Copy out every line of the records word for word, omitting the pictures.
-- Start of Dataset --
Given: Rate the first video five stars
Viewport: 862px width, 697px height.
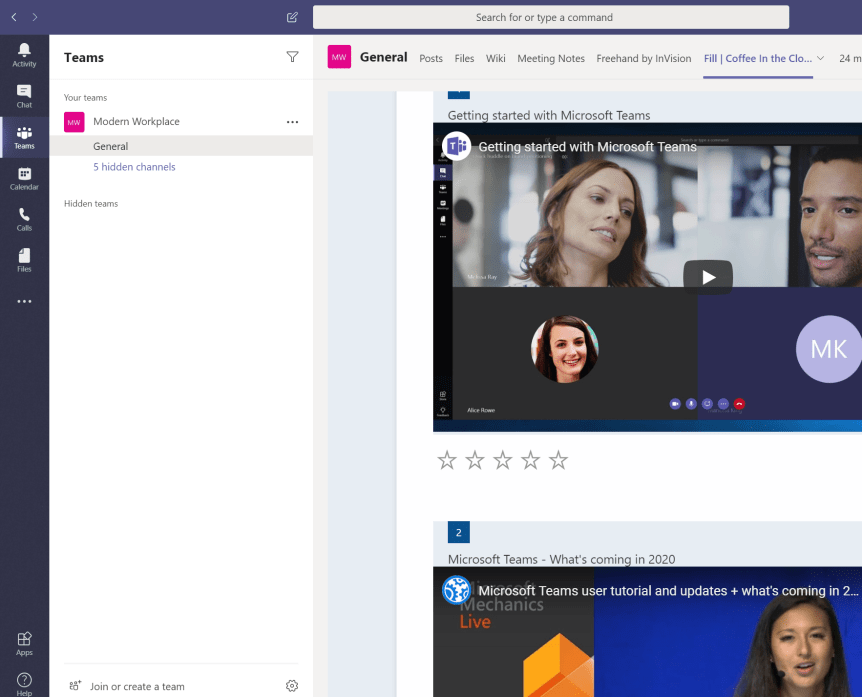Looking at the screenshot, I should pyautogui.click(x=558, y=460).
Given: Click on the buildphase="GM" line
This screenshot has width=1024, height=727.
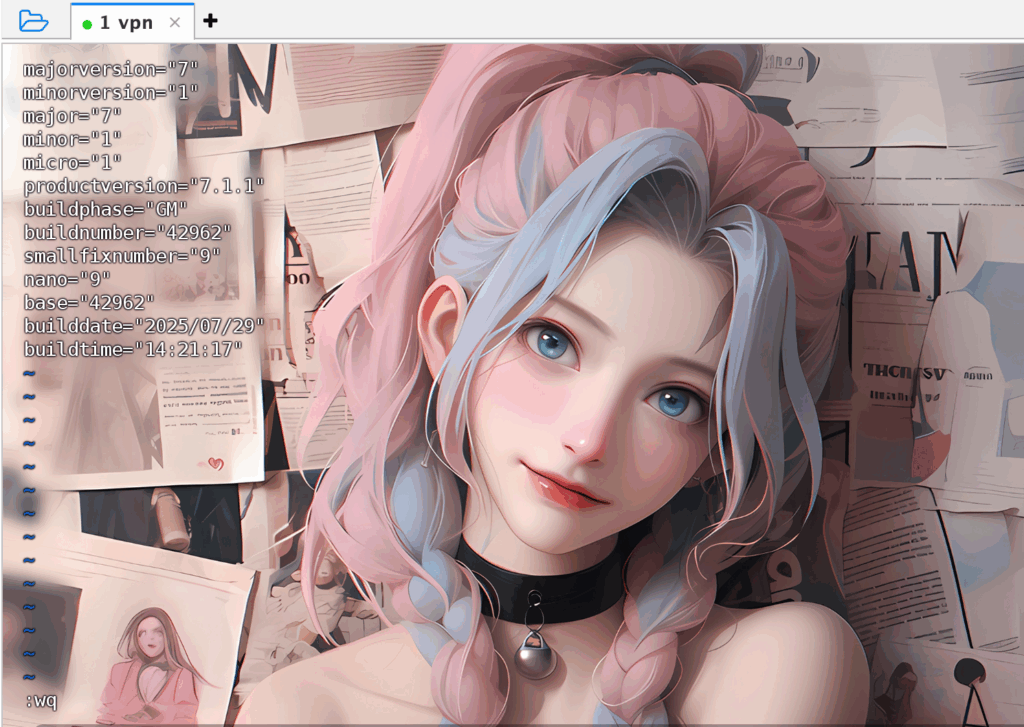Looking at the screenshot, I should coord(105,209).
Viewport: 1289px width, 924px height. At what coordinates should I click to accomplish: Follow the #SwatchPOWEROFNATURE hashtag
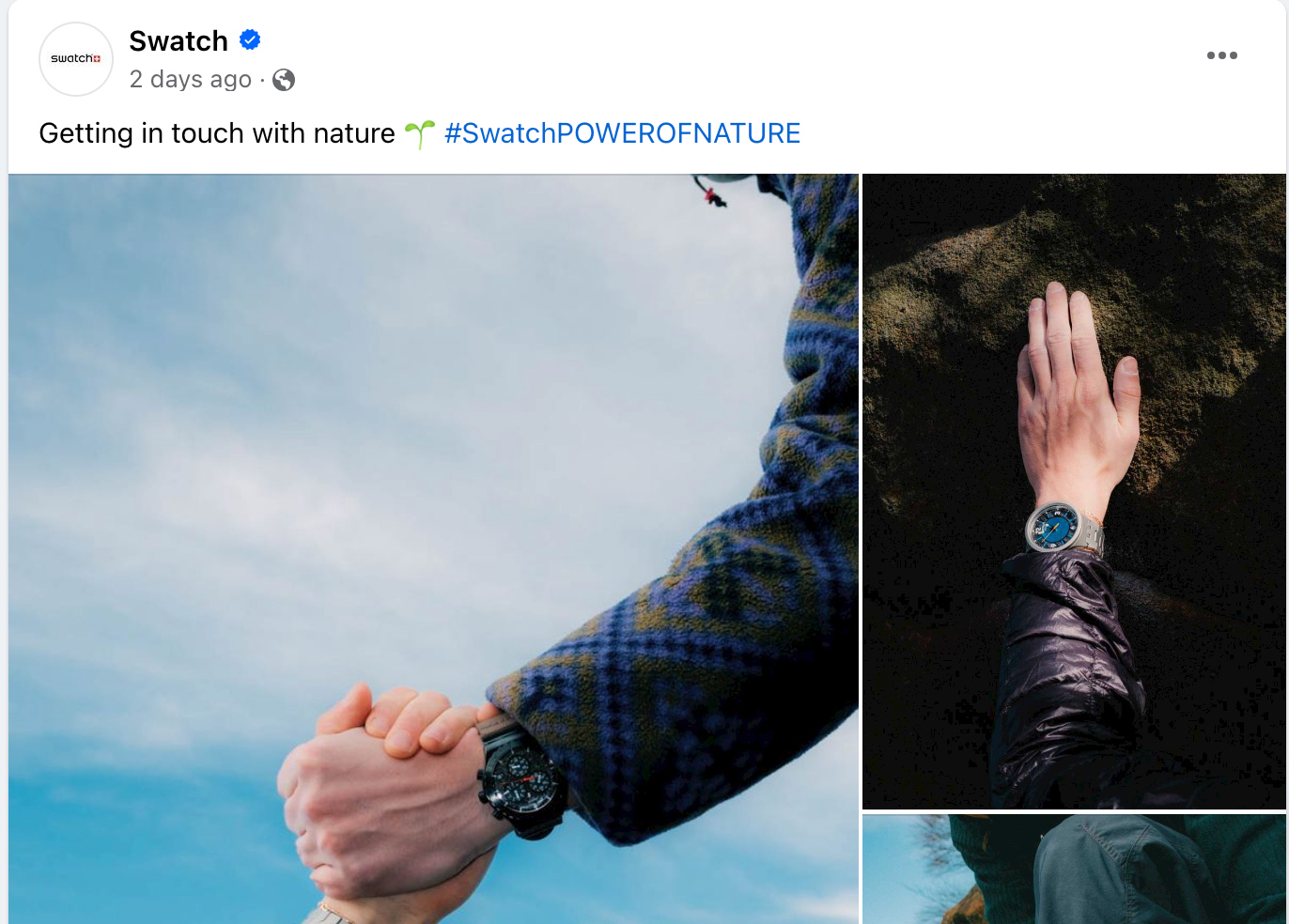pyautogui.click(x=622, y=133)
-- End of Dataset --
== Answer to this task ==
Given: Rate the first video five stars
Viewport: 862px width, 697px height.
Looking at the screenshot, I should pyautogui.click(x=558, y=460).
Given: Click on the buildphase="GM" line
This screenshot has width=1024, height=727.
Looking at the screenshot, I should coord(105,209).
Viewport: 1289px width, 924px height. At what coordinates should I click to accomplish: Follow the #SwatchPOWEROFNATURE hashtag
pyautogui.click(x=622, y=133)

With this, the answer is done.